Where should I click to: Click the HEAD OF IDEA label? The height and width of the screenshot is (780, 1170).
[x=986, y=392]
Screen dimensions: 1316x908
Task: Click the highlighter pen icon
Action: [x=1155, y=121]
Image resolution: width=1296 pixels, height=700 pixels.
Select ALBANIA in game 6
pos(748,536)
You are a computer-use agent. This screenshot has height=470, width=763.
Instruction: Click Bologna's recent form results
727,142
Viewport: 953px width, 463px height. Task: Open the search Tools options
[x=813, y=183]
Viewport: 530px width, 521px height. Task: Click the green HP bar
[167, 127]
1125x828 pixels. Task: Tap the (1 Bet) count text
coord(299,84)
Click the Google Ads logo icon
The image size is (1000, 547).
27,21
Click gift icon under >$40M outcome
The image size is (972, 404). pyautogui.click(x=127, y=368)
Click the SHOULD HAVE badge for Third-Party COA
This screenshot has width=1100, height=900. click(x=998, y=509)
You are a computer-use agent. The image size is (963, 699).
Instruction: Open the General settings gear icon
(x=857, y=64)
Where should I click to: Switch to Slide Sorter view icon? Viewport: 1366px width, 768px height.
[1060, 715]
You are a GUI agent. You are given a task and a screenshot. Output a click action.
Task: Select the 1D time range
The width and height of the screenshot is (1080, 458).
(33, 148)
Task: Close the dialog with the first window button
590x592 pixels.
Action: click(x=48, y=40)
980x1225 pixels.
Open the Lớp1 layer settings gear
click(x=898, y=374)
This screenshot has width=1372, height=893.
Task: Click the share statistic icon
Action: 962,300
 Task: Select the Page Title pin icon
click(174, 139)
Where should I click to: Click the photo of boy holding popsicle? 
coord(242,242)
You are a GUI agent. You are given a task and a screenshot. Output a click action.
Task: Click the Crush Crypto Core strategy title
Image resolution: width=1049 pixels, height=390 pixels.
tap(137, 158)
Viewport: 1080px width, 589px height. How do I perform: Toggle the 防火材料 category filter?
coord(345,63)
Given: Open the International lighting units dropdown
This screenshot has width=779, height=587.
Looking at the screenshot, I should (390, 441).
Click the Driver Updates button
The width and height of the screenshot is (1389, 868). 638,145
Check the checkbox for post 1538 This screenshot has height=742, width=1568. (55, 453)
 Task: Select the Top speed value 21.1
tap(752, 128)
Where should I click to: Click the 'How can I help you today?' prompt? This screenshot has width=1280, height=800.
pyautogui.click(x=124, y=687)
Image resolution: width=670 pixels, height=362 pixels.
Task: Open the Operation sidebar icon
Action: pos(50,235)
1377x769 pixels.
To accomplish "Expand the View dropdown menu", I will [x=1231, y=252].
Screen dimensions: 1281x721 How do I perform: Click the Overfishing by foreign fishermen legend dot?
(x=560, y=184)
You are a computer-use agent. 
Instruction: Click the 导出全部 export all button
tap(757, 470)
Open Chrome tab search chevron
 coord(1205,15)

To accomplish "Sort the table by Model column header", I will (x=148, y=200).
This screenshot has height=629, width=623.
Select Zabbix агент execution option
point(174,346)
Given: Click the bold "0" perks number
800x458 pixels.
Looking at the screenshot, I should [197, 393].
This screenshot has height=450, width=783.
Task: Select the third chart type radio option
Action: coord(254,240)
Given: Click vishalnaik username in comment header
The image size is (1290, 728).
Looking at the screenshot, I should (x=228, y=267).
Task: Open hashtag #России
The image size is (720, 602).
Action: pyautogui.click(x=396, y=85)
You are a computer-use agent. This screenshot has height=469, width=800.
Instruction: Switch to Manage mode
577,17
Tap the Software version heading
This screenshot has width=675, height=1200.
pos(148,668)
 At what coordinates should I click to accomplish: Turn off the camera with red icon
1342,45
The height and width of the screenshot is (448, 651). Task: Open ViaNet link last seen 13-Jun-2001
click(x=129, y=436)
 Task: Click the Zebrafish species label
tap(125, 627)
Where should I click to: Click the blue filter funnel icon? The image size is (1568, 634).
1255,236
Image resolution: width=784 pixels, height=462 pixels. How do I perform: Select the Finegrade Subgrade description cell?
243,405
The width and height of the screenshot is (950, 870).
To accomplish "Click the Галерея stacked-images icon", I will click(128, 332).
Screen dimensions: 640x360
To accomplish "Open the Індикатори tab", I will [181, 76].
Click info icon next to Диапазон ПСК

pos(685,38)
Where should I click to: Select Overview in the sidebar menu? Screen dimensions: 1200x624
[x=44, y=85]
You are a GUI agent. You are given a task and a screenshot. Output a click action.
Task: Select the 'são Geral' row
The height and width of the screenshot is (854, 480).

Assigned task ::
Answer with the number alone after tallying the lines of the entries above that contain the word "computer".

Answer to this task ::
4